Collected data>
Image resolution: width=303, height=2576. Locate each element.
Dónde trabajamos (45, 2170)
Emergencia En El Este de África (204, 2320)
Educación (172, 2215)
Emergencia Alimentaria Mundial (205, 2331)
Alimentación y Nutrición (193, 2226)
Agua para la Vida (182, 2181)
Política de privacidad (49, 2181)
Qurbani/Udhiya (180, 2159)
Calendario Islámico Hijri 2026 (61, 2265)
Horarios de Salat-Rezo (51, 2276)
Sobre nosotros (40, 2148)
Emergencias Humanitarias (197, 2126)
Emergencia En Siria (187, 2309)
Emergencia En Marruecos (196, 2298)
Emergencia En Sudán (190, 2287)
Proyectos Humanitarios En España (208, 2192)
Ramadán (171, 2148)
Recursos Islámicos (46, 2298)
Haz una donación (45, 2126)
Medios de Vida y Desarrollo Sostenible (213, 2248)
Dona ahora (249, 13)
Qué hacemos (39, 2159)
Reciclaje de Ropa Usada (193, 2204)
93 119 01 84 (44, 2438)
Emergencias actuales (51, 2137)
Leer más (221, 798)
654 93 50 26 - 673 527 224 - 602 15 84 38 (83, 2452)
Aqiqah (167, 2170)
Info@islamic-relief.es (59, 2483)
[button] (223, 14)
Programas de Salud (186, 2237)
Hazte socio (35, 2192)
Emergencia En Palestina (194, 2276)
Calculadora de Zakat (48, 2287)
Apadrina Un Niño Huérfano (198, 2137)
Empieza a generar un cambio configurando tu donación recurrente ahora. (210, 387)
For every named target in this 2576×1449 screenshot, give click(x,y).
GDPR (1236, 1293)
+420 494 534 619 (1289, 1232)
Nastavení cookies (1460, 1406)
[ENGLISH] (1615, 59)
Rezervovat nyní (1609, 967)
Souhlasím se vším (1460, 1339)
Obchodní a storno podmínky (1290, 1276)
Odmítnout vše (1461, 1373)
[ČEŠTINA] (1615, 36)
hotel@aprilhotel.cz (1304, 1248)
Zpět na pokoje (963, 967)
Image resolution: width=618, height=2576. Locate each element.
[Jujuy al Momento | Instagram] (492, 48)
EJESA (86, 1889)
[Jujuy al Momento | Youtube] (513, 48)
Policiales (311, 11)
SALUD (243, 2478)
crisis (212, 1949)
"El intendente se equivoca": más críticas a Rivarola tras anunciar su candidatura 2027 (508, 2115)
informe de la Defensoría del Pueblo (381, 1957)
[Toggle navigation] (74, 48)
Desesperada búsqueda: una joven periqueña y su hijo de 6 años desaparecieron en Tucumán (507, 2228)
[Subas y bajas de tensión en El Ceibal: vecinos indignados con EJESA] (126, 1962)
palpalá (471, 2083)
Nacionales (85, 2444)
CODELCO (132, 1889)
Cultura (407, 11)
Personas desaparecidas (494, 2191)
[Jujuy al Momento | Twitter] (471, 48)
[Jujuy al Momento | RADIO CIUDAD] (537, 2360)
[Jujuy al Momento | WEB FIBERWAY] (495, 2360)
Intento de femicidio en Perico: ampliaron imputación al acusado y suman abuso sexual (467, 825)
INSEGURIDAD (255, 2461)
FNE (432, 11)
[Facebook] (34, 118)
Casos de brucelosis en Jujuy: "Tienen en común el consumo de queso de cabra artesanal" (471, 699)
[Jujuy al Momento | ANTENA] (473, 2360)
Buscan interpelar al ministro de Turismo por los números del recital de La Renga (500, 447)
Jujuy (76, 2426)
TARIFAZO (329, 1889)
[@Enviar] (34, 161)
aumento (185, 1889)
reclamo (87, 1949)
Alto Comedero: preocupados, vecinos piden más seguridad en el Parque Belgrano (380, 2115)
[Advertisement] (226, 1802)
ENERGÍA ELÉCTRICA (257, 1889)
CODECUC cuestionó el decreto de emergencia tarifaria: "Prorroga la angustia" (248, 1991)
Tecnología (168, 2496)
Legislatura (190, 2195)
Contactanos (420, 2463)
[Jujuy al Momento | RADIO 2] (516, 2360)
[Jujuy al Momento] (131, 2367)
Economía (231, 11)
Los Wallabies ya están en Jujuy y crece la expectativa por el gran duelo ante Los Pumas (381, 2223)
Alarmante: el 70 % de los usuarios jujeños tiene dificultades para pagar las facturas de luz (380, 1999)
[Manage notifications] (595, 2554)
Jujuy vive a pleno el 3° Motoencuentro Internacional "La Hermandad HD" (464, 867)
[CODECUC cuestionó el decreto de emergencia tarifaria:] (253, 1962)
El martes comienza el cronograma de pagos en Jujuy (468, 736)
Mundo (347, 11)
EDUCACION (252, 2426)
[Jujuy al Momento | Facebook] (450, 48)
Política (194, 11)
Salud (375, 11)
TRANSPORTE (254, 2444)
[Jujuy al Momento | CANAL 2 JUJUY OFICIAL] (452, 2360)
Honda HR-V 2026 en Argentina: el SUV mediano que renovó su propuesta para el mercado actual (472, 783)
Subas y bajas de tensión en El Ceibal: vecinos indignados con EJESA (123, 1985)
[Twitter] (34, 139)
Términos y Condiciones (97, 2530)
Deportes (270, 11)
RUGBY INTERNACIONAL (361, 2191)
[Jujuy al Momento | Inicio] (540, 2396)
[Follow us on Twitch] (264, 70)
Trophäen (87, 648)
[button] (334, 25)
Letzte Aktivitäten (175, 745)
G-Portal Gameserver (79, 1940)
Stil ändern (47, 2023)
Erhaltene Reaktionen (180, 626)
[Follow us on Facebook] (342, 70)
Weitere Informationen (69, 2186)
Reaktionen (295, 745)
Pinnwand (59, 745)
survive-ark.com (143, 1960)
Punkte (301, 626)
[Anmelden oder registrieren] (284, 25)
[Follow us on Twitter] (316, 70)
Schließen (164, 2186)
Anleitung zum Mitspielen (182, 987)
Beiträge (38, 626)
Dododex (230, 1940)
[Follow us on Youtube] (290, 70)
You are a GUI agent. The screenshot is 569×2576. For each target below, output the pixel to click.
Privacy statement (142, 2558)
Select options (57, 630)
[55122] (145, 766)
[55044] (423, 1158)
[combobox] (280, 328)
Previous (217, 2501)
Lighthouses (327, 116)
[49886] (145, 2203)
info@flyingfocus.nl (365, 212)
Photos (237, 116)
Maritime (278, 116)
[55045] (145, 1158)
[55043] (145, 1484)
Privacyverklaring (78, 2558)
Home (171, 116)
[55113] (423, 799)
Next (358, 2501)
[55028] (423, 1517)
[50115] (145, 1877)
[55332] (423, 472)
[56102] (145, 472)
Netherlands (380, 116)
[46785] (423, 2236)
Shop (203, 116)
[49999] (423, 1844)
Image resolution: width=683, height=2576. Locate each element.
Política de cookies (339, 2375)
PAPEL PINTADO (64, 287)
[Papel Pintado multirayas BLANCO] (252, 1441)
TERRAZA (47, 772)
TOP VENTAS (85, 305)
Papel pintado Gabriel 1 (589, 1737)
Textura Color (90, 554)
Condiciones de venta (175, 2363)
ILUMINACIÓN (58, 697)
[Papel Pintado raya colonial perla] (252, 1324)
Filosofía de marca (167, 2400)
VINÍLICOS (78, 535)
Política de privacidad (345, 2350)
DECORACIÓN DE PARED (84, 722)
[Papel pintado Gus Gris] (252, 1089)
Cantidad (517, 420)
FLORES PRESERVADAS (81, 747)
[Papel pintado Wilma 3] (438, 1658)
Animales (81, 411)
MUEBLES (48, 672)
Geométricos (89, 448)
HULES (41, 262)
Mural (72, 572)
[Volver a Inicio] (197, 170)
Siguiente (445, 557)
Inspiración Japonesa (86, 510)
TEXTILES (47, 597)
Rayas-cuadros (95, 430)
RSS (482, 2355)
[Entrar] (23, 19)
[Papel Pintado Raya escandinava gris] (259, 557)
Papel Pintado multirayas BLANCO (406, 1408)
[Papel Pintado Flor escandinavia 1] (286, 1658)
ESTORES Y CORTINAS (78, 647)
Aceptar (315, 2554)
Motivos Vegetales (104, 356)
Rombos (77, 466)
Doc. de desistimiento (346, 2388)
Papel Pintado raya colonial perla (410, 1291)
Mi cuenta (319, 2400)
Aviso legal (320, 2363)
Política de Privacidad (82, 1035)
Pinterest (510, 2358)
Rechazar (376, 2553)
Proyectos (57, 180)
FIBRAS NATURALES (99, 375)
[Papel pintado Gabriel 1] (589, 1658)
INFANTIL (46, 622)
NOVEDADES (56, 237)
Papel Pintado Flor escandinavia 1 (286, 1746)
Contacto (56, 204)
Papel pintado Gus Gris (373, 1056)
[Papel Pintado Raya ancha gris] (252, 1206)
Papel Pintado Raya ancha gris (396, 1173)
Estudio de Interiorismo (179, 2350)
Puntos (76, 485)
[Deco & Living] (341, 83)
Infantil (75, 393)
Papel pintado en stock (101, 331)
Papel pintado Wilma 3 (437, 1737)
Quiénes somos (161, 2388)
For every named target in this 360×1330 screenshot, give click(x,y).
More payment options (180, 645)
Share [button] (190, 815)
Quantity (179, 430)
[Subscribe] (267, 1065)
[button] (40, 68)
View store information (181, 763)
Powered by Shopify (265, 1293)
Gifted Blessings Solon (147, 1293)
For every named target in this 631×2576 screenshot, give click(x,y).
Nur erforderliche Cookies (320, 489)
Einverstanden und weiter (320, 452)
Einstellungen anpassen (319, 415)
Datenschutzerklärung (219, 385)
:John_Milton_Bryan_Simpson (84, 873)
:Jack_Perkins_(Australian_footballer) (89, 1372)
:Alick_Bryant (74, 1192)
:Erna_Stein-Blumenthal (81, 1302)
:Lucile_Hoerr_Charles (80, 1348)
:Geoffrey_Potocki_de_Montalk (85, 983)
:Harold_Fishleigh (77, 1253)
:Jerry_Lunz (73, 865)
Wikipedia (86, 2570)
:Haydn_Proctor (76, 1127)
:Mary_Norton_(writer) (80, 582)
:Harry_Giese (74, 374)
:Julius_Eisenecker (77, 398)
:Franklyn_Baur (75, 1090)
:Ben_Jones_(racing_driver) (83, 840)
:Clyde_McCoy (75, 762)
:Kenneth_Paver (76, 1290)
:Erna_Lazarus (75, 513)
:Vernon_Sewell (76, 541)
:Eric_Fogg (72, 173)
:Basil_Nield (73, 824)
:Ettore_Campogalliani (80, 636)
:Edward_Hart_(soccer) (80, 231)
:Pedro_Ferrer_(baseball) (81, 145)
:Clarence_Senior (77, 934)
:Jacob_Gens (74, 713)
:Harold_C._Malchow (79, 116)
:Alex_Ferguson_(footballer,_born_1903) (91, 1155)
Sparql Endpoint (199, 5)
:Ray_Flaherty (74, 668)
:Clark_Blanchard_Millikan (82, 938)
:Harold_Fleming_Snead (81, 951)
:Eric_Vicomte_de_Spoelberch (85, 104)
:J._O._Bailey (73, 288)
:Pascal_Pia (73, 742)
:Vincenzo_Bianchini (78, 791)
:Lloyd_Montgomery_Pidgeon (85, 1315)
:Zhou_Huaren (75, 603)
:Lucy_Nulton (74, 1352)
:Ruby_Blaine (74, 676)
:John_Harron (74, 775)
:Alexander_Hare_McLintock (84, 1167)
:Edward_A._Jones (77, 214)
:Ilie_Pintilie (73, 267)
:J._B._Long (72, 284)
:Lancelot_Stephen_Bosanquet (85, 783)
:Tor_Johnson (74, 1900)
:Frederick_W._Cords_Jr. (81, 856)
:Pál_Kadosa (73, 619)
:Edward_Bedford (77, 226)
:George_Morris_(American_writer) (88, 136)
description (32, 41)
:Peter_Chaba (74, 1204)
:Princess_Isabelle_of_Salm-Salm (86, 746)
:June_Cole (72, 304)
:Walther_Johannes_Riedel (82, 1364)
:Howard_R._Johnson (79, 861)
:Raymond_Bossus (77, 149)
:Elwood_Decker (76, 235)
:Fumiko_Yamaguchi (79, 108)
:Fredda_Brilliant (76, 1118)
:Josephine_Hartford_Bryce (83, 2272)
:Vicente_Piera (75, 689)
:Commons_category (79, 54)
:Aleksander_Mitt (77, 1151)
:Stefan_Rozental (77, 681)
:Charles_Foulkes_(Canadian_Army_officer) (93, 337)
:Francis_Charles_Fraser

TASK ITEM>
The answer must hold exactly the lines of the entries above, from the first line through the line that contains "Hazte socio (35, 2192)", and no others.

YOUR RESPONSE>
Image resolution: width=303, height=2576. Locate each element.
Dónde trabajamos (45, 2170)
Emergencia En El Este de África (204, 2320)
Educación (172, 2215)
Emergencia Alimentaria Mundial (205, 2331)
Alimentación y Nutrición (193, 2226)
Agua para la Vida (182, 2181)
Política de privacidad (49, 2181)
Qurbani/Udhiya (180, 2159)
Calendario Islámico Hijri 2026 (61, 2265)
Horarios de Salat-Rezo (51, 2276)
Sobre nosotros (40, 2148)
Emergencias Humanitarias (197, 2126)
Emergencia En Siria (187, 2309)
Emergencia En Marruecos (196, 2298)
Emergencia En Sudán (190, 2287)
Proyectos Humanitarios En España (208, 2192)
Ramadán (171, 2148)
Recursos Islámicos (46, 2298)
Haz una donación (45, 2126)
Medios de Vida y Desarrollo Sostenible (213, 2248)
Dona ahora (249, 13)
Qué hacemos (39, 2159)
Reciclaje de Ropa Usada (193, 2204)
93 119 01 84 (44, 2438)
Emergencias actuales (51, 2137)
Leer más (221, 798)
654 93 50 26 - 673 527 224 - 602 15 84 38 (83, 2452)
Aqiqah (167, 2170)
Info@islamic-relief.es (59, 2483)
[button] (223, 14)
Programas de Salud (186, 2237)
Hazte socio (35, 2192)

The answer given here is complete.